> _TO DO_: Can you rewrite the records below with every "Viewport" swapped for "Display" and nothing else changed?

> _GIVEN DATA_:
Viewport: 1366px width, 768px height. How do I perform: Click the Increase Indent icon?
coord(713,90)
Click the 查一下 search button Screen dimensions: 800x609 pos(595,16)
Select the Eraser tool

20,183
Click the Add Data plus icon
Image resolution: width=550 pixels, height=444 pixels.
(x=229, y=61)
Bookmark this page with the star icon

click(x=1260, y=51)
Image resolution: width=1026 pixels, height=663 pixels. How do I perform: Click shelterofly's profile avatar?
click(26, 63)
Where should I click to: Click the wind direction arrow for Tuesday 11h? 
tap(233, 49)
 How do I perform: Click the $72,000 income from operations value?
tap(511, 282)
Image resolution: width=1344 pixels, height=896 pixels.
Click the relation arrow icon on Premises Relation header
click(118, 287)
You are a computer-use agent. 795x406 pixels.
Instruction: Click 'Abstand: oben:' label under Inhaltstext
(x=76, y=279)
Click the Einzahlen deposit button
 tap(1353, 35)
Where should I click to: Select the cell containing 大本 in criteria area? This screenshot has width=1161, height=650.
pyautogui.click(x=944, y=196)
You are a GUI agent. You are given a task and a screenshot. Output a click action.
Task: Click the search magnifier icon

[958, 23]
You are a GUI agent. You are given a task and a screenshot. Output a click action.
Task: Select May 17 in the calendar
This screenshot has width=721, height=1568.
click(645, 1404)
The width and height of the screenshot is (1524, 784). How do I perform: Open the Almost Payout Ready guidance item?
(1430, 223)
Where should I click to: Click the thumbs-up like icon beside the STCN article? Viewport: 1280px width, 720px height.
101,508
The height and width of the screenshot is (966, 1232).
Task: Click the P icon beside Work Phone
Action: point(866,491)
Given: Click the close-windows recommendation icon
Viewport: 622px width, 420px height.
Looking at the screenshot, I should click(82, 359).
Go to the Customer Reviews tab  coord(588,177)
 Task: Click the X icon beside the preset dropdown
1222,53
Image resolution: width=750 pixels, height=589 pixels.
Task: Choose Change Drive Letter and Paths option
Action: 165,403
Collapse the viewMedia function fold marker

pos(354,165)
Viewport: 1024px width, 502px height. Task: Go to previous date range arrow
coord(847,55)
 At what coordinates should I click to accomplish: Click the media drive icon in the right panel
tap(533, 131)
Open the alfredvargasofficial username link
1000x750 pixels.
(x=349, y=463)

> _WRITTEN RESPONSE_:
Display: 1366px width, 768px height. How do I perform: Click the Increase Indent icon?
coord(713,90)
Click the 查一下 search button Screen dimensions: 800x609 pos(595,16)
Select the Eraser tool

20,183
Click the Add Data plus icon
Image resolution: width=550 pixels, height=444 pixels.
(x=229, y=61)
Bookmark this page with the star icon

click(x=1260, y=51)
Image resolution: width=1026 pixels, height=663 pixels. How do I perform: Click shelterofly's profile avatar?
click(26, 63)
Where should I click to: Click the wind direction arrow for Tuesday 11h? 
tap(233, 49)
 How do I perform: Click the $72,000 income from operations value?
tap(511, 282)
Image resolution: width=1344 pixels, height=896 pixels.
Click the relation arrow icon on Premises Relation header
click(118, 287)
You are a computer-use agent. 795x406 pixels.
Instruction: Click 'Abstand: oben:' label under Inhaltstext
(x=76, y=279)
Click the Einzahlen deposit button
 tap(1353, 35)
Where should I click to: Select the cell containing 大本 in criteria area? This screenshot has width=1161, height=650.
pyautogui.click(x=944, y=196)
You are a GUI agent. You are given a task and a screenshot. Output a click action.
Task: Click the search magnifier icon

[958, 23]
You are a GUI agent. You are given a task and a screenshot. Output a click action.
Task: Select May 17 in the calendar
This screenshot has width=721, height=1568.
click(645, 1404)
The width and height of the screenshot is (1524, 784). How do I perform: Open the Almost Payout Ready guidance item?
(1430, 223)
Where should I click to: Click the thumbs-up like icon beside the STCN article? Display: 1280px width, 720px height.
101,508
The height and width of the screenshot is (966, 1232).
Task: Click the P icon beside Work Phone
Action: point(866,491)
Given: Click the close-windows recommendation icon
Display: 622px width, 420px height.
Looking at the screenshot, I should click(82, 359).
Go to the Customer Reviews tab  coord(588,177)
 Task: Click the X icon beside the preset dropdown
1222,53
Image resolution: width=750 pixels, height=589 pixels.
Task: Choose Change Drive Letter and Paths option
Action: 165,403
Collapse the viewMedia function fold marker

pos(354,165)
Display: 1024px width, 502px height. Task: Go to previous date range arrow
coord(847,55)
 At what coordinates should I click to accomplish: Click the media drive icon in the right panel
tap(533, 131)
Open the alfredvargasofficial username link
1000x750 pixels.
(x=349, y=463)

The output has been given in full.